#### TUJUAN LATIHAN
Teruskan kutipan tentang sebutan orang Ansus untuk pulau Numfor, dimulai tepat setelah kalimat terakhirnya.

#### KUTIPAN SUMBER
______________________________

Seperti sudah dijelaskan di atas, orang Ansus dan orang Numfor sudah sangat familiar dengan nama pulau Numfor. Orang Ansus punya nama khusus tentang pulau kacang tersebut. Dalam Noemfoorsch Woordenboek (kamus bahasa Numfor) 1947, karangan J.L. dan F.J.F. Van Hasselt, menyebutkan bahwa orang Ansus menyebut pulau Numfor dalam bahasa Ansus dengan sebutan Nupowai.  Bapak Saskar Paiderouw peneliti dan pemerhati suku-suku budaya Yapen, menjelaskan bahwa kata Nu Puai (Nupowai) terdiri dari dua suku kata Nu artinya tempat dan Puai artinya berlabu jauh/terpisah.

______________________________

Data lokasi kata dan elemen

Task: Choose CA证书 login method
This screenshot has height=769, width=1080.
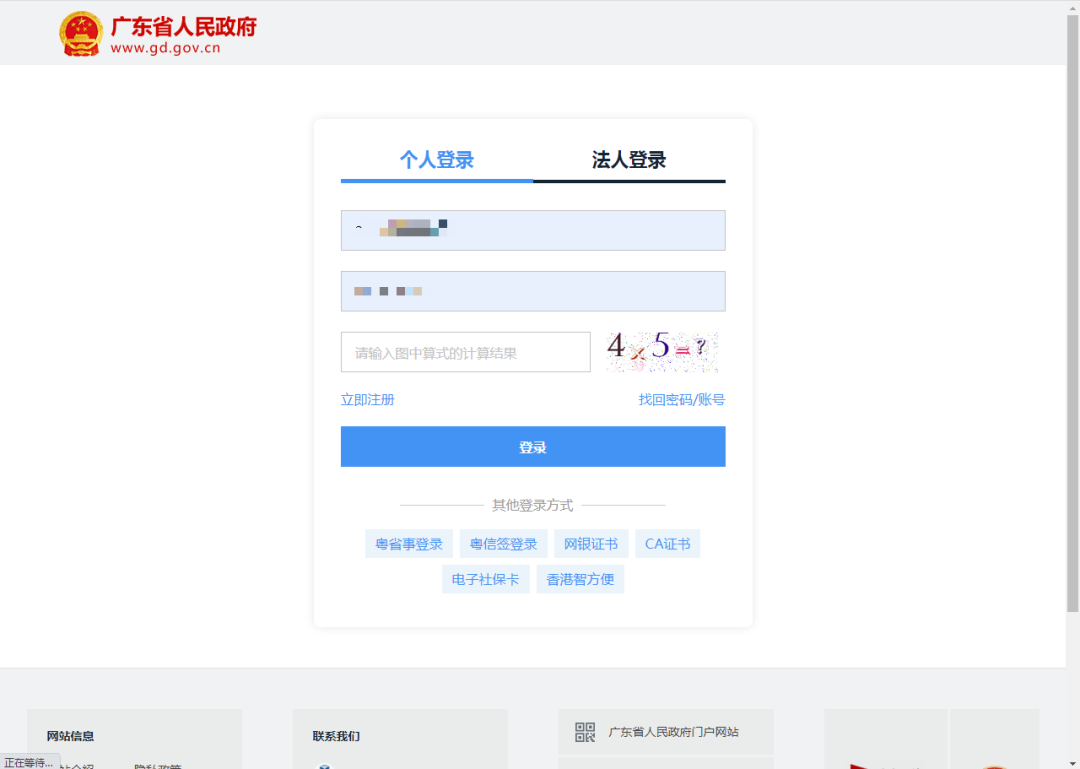Action: tap(666, 543)
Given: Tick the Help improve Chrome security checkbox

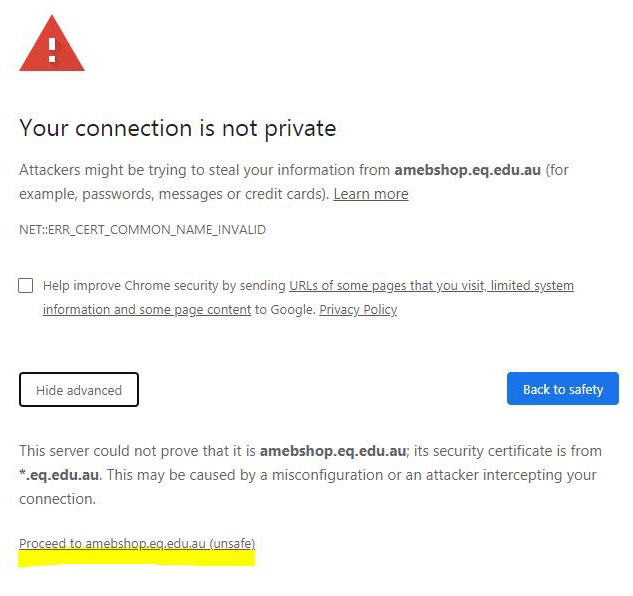Looking at the screenshot, I should (25, 285).
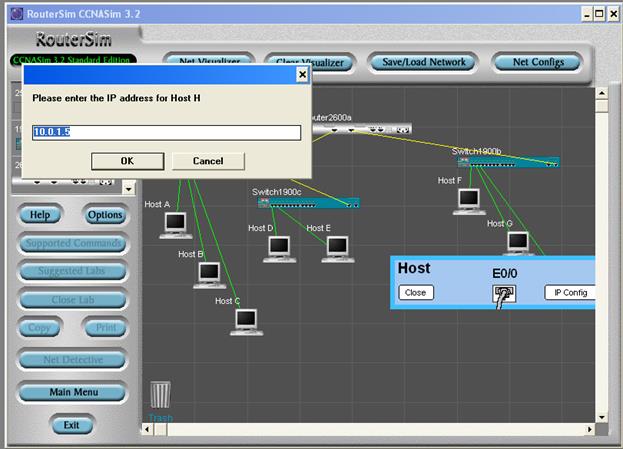This screenshot has height=449, width=623.
Task: Click the E0/0 Ethernet port icon
Action: coord(504,294)
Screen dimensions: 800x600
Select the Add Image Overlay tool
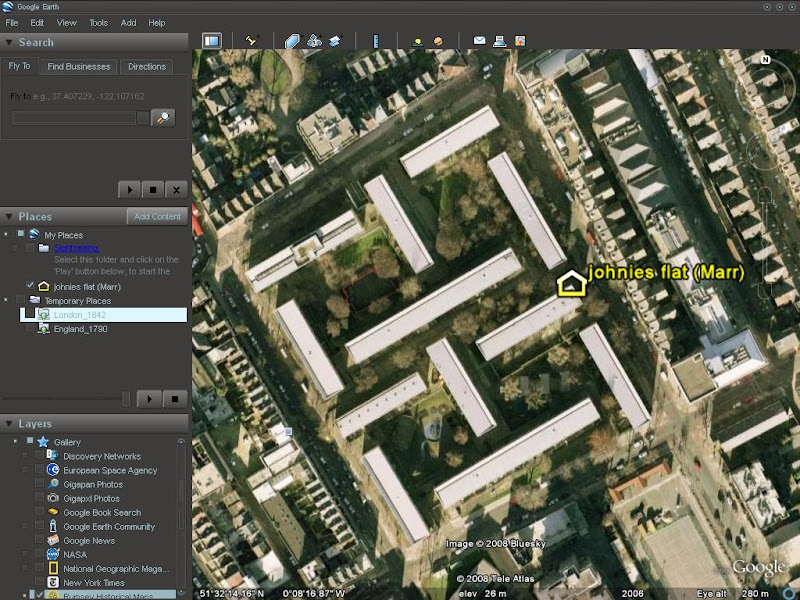(335, 41)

______________________________

#### JAWABAN SOAL
Bisa disimpulkan Nupuai (Nupowai) berarti pulau atau tempat yang terpisah. Memang benar, pulau Numfor ini terpisah dari dua pulau besar yaitu pulau Biak dan pulau Yapen. Pulau Numfor memiliki banyak sebutan nama, berikut ini nama-nama untuk menyebut pulau Numfor: 

1. Mafor          : Sebutan orang Biak Numfor
2. Numfor       : Sebutan orang Biak Numfor
3. Poiru           : Sebutan orang Biak Numfor
4. Mios Abrui : Sebutan orang Biak Numfor
5. Nupowai     : Sebutan orang Ansus

Melihat lagi pada komunitas atau kelompok-kelompok keret atau marga-marga di kampung Ansus, bisa dilihat bahwa hubungan masa lalu telah terekam dalam jejak genetik bahwa ada klen marga-marga yang berasal dari suku Biak seperti kelompok orang Numfor, orang Doreri dan orang dari pulau Biak dan Supiori. Ini juga diperkuat dengan beberapa kosa kata bahasa Ansus yang mirip dengan bahasa Biak Numfor.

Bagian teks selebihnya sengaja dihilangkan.